Category Archives: books

Autobiographically speaking

I’m currently reading Bob Dylan’s Chronicles – volume 1. I’ve been an avid consumer of all things Dylan for many years now, since my early teens. I guess I’ve always empathised with his astute awkwardness, if that isn’t too obtuse. Chronicles has that rare quality in an modern autobiography, authenticity. He’s frank and effusive about the moments he wants to discuss and consigns others to god knows where, possible vols 2 and 3? Following on, the style is stacatto but pleasingly earnest. It’s free of the modern 15 minute celebrity peccadillo, the embellishment and forgery of past trauma in order to justify the sins of the present. Dylan doesn’t seem compelled, perhaps he’s at peace, whatever that means. Either way there are some hilarious passages as he descibes his many attempts to cast off the “voice of generation” moniker that burdened him for so long.
As the respected English literature critic and humanities professor Christopher Ricks points out “I don’t think there’s anybody that uses words better than he does…”. So perhaps it’s time after many years of nominations that Dylan is finally given the Nobel Prize for literature in recognition of the profound effects his words have had on several generations.
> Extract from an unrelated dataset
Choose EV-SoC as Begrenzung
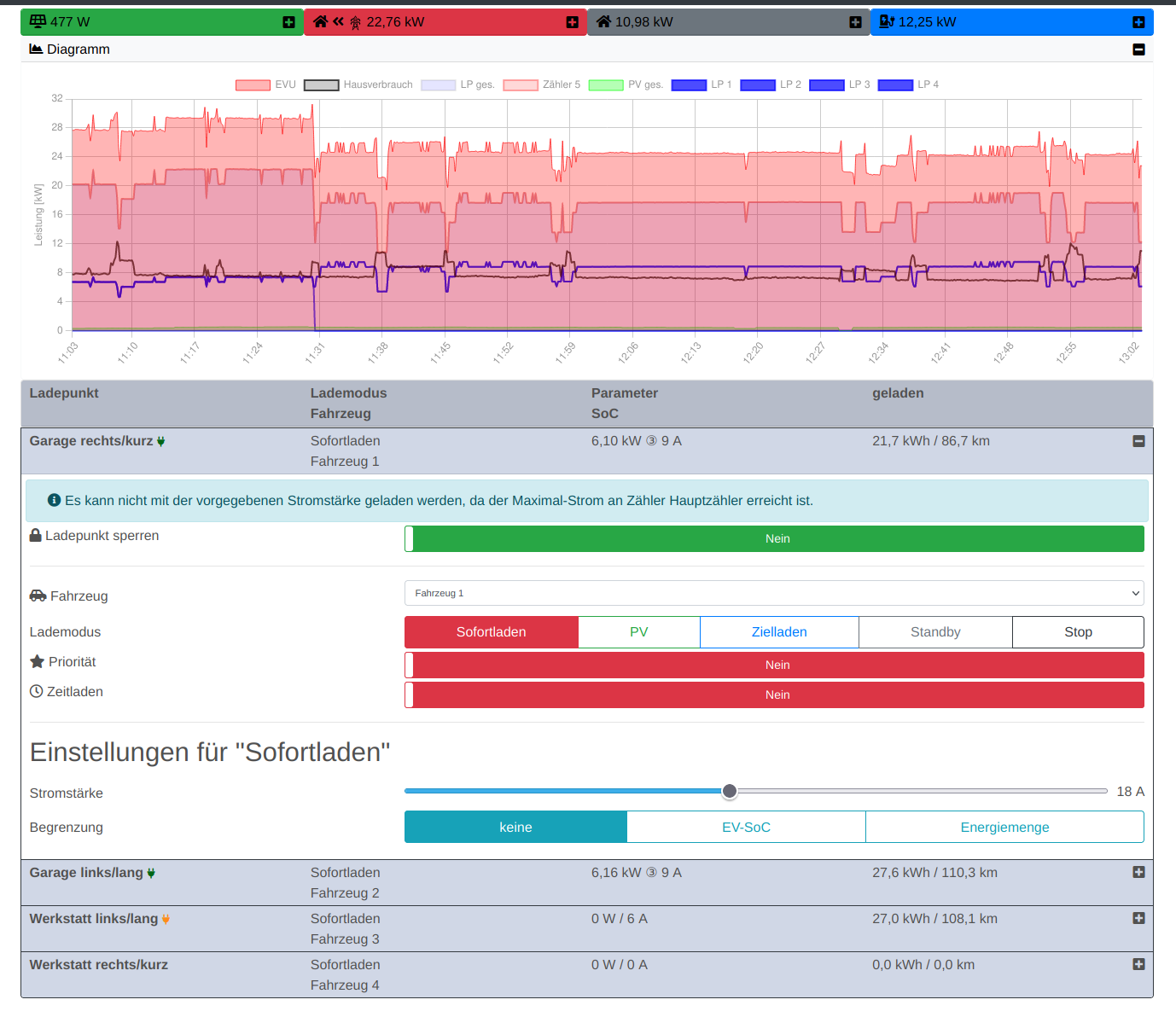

While he’s uncertain about blurrring the boundaries of the award by recognising the dual media of the song writer, Rick’s own Dylan’s Vision’s of Sin makes a cogent argument for Dylan’s celebration as one of the great figures in literature. Does “Sad eyed Lady of the Lowlands” transcend the format of popular song? And then some…

Debunking the debunkers

It’s very amusing that when you search for information about the da vinci code using google many of the hints are catholic or christian websites with information debunking the book. It’s amazing how much time and effort is currently being devoted to debunking Dan’s debunking of catholic and christian teachings. It’s reignited a millenia old debate. In his own way Brown has probably done many churches a power of good by forcing them to examine and succinctly state their beliefs. Without wanting to go into a huge debate on this topic I’m going to make 2 salient points:

  1. History IS written by the winners
  2. All historical records are incomplete in the same way that all stories are told subjectively

It’s a great pity then that many of the responses and da vinci debunks are absolute in their criticism. The authors are in possession of the absolute and correct interpretation of sacred texts, much like the gnostics they criticise. Examples of critics oversights include failure to acknowledge the potential veracity of St. Philips gospel description of Jesus and Mary Magdalene being companions and Jesus “kissing her on the mouth”. And less subjectively, all criticisms that I’ve seen so far fail to acknowledge the undeniable fact of the dimunition of women’s status in society and the clergy by christian religions. The other great pity of is that Brown himself has a powerful message of tolerance which is being missed in the righteous clamour to attack both the author and his very entertaining and thought provoking book. The spirit of The Inquistion lives on in the minds of those whose faith cannot stand query or criticism.